#### What to do
• a. According to the KL divergence text, what is the ideal number of unique values for a categorical feature?
• b. For each statement, say whether it agrees with the KL divergence text. Answer yes or no, and quote the words from the text that decide it.
(i) Swapping p(x) and q(x) gives the same KL divergence number.
(ii) PSI is a symmetric derivation of KL divergence.
(iii) For numeric distributions, the binning strategy has little effect on KL divergence.
• c. Rewrite the paragraph of the KL divergence text that begins "Yes. If you swap" as a short list, keeping its main facts.

#### Selected extract
☆ ☆ ☆ ☆ ☆

Is KL Divergence An Asymmetric Metric?

Yes. If you swap the baseline distribution p(x) and sample distribution q(x), you will get a different number. Being an asymmetric metric has a number of disadvantages as teams use KL divergence for troubleshooting data model comparisons. There are times when teams want to swap out a comparison baseline for a different distribution in a troubleshooting workflow, and having a metric where A / B is different than B / A can make comparing results difficult.

This is one reason that Arize’s model monitoring platform defaults to population stability index (PSI), a symmetric derivation of KL Divergence, as one of the main metrics to use for model monitoring of distributions.

Differences Between Continuous Numeric and Categorical Features

KL divergence can be used to measure differences between numeric distributions and categorical distributions.

Numerics

In the case of numeric distributions, the data is split into bins based on cutoff points, bin sizes and bin widths. The binning strategies can be even bins, quintiles and complex mixes of strategies and does affect KL divergence in a big way.

Categorical

The monitoring of KL divergence tracks large distributional shifts in the categorical datasets. In the case of categorical features, often there is a size where the cardinality gets too large for the measure to have much usefulness. The ideal size is around 50-100 unique values – as a distribution has higher cardinality, the question of how different the two distributions are and if it really matters gets muddied.

High Cardinality

In the case of high cardinality feature monitoring, out-of-the-box statistical distances do not generally work well – instead, we typically recommend two options:

Embeddings : In some high cardinality situations, the values being used – such as User ID or Content ID – are already used to create embeddings internally.

☆ ☆ ☆ ☆ ☆

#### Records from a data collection
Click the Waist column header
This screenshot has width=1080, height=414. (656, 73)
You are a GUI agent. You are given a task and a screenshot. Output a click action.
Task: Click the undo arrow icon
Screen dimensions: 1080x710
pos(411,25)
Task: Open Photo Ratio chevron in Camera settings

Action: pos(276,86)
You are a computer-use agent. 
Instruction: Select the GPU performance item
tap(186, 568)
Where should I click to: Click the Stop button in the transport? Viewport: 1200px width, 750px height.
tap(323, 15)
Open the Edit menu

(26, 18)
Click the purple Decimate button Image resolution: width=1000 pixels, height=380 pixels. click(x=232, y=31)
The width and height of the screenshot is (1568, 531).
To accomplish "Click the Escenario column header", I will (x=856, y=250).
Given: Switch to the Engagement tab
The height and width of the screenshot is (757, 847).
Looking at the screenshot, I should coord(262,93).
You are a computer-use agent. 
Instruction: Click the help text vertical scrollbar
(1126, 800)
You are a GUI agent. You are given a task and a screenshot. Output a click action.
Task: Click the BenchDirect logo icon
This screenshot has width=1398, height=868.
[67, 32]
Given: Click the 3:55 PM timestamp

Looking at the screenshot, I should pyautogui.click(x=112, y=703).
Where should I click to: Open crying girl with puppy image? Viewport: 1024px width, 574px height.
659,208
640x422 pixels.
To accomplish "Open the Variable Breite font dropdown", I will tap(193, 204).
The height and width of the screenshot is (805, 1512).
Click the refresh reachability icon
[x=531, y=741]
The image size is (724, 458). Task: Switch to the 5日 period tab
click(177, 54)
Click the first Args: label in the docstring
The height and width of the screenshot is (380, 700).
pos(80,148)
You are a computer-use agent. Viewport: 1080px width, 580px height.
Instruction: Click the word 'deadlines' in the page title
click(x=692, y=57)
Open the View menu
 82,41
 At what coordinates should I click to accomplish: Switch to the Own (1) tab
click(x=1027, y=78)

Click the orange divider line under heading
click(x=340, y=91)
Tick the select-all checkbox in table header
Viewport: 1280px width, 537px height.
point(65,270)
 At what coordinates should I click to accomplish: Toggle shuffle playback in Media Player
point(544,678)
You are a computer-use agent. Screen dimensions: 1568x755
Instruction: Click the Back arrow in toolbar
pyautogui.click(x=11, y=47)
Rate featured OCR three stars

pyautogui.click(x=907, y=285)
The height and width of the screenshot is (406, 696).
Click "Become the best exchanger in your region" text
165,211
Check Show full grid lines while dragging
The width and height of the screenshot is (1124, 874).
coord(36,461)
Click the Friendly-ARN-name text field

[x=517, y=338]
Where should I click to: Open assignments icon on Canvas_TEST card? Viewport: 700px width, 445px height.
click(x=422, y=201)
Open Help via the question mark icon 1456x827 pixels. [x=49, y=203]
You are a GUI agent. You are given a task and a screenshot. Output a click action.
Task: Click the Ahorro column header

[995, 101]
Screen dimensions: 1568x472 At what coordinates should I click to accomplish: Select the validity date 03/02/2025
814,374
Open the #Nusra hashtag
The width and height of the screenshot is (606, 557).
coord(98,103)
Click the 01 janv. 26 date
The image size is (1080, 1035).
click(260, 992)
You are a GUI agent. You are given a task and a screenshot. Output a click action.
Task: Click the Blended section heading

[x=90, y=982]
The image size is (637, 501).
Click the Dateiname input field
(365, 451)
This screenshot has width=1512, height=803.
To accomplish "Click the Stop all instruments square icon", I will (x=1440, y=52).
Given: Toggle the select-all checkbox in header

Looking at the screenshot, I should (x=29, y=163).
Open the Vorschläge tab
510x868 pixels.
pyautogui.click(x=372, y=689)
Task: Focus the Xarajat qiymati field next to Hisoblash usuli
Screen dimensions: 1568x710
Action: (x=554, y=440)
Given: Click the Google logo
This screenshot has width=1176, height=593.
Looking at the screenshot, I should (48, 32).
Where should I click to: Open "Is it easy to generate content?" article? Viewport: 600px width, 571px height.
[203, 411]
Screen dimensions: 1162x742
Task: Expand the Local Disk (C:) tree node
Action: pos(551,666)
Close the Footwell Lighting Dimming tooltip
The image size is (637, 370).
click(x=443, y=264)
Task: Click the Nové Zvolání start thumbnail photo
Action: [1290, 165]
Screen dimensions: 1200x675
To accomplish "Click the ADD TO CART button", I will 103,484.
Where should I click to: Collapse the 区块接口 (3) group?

☆ ☆ ☆ ☆ ☆

#### Solutions to the tasks
• a. Around 50-100 unique values.

• b.
(i) No: "If you swap the baseline distribution p(x) and sample distribution q(x), you will get a different number."
(ii) Yes: "population stability index (PSI), a symmetric derivation of KL Divergence"
(iii) No: "does affect KL divergence in a big way"

• c.
- KL divergence is asymmetric. Swapping the baseline distribution p(x) and the sample distribution q(x) gives a different number.
- This is a drawback when teams use KL divergence to troubleshoot data model comparisons.
- In a troubleshooting workflow, teams sometimes want to swap the comparison baseline for a different distribution.
- When A / B differs from B / A, comparing results becomes difficult.